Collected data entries
▼

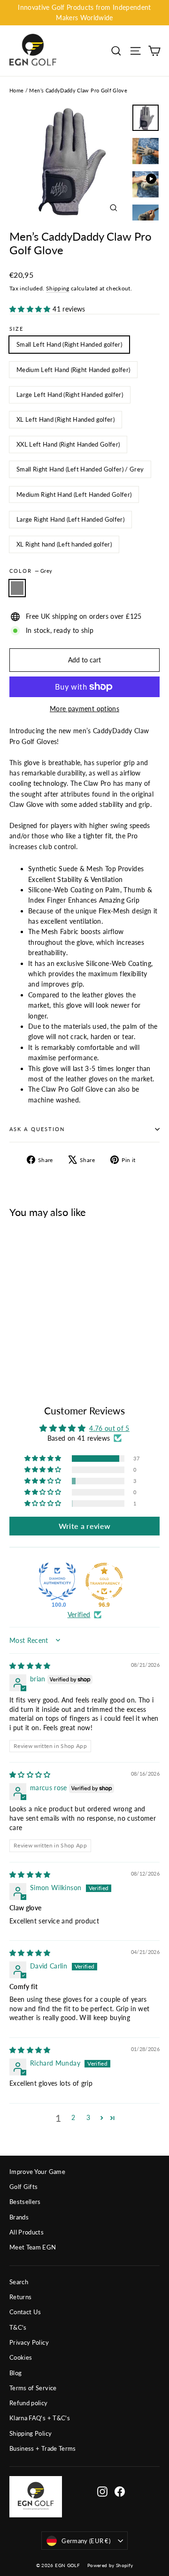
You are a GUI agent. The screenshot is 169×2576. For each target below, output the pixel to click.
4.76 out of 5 (109, 1428)
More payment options (84, 709)
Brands (19, 2217)
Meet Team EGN (32, 2247)
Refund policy (28, 2403)
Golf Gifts (23, 2186)
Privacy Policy (29, 2342)
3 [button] (88, 2117)
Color (30, 571)
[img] (30, 1666)
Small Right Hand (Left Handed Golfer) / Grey (80, 469)
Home (16, 90)
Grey (17, 588)
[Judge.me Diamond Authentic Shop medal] (57, 1581)
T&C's (18, 2327)
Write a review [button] (85, 1525)
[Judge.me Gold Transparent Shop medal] (104, 1581)
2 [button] (73, 2117)
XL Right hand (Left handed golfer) (64, 544)
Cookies (20, 2357)
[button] (31, 309)
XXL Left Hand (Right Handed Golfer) (68, 444)
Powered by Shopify (110, 2565)
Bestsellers (25, 2201)
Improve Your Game (37, 2171)
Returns (20, 2297)
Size (16, 329)
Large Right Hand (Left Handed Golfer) (70, 519)
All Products (26, 2232)
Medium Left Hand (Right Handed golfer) (73, 369)
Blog (15, 2373)
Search (18, 2282)
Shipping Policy (30, 2433)
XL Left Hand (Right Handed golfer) (65, 419)
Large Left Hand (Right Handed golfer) (69, 394)
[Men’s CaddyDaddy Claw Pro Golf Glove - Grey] (14, 1352)
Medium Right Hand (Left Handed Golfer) (73, 494)
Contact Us (25, 2312)
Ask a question (37, 1129)
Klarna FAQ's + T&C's (39, 2418)
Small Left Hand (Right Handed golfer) (69, 344)
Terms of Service (33, 2388)
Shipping (57, 288)
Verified (79, 1615)
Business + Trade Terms (42, 2448)
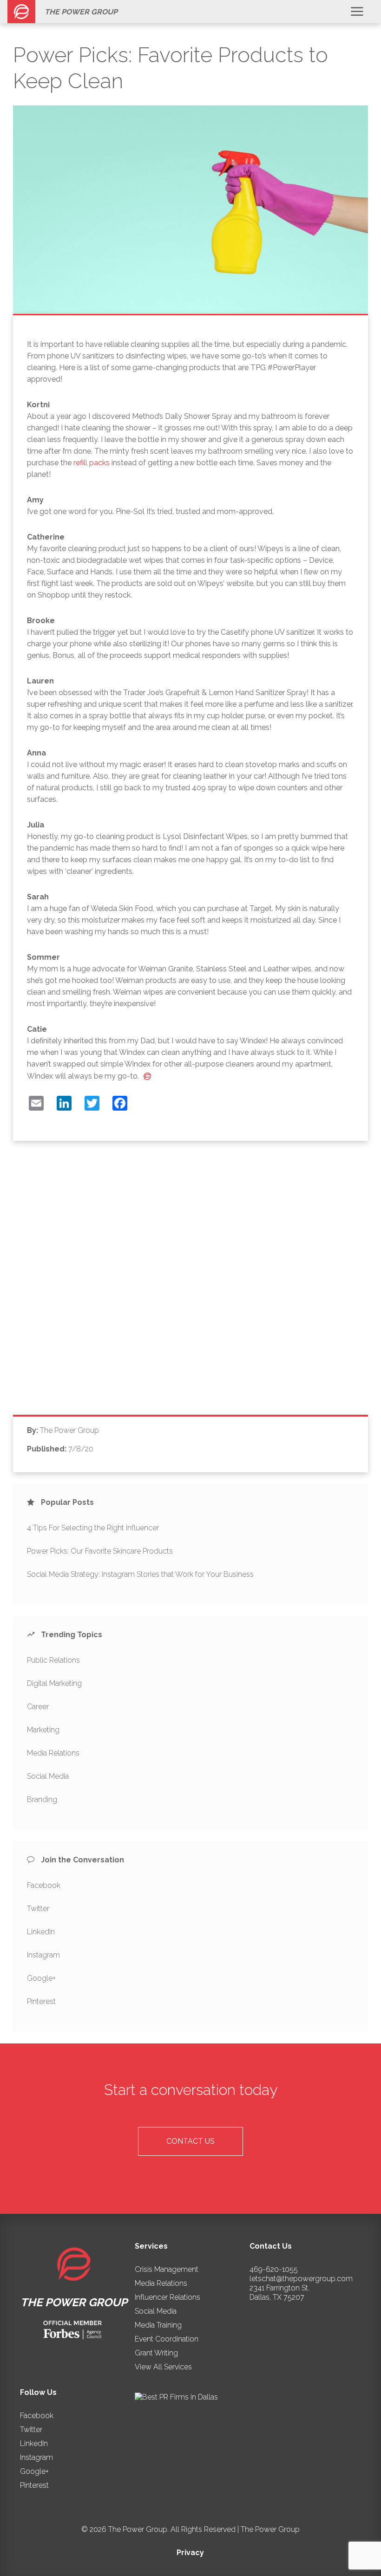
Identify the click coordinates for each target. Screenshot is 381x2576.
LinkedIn (41, 1931)
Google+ (41, 1978)
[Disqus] (190, 1285)
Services (151, 2246)
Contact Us (190, 2141)
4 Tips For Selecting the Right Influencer (93, 1527)
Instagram (43, 1955)
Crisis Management (166, 2269)
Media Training (158, 2325)
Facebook (43, 1885)
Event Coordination (166, 2339)
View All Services (163, 2366)
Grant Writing (156, 2352)
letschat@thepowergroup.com (301, 2278)
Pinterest (41, 2001)
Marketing (43, 1729)
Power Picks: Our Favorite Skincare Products (100, 1551)
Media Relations (53, 1753)
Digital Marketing (54, 1683)
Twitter (38, 1908)
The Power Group (81, 11)
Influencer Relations (167, 2297)
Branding (42, 1799)
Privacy (190, 2552)
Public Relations (53, 1660)
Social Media (48, 1776)
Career (38, 1706)
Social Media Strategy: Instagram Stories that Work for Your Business (140, 1574)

▲

*Problem to work on:* Working down from the line that contains "Marketing (43, 1729)", retype each line exactly through the last line of the data, and give nothing else.

*Response for this exercise:*
Marketing (43, 1729)
Power Picks: Our Favorite Skincare Products (100, 1551)
Media Relations (53, 1753)
Digital Marketing (54, 1683)
Twitter (38, 1908)
The Power Group (81, 11)
Influencer Relations (167, 2297)
Branding (42, 1799)
Privacy (190, 2552)
Public Relations (53, 1660)
Social Media (48, 1776)
Career (38, 1706)
Social Media Strategy: Instagram Stories that Work for Your Business (140, 1574)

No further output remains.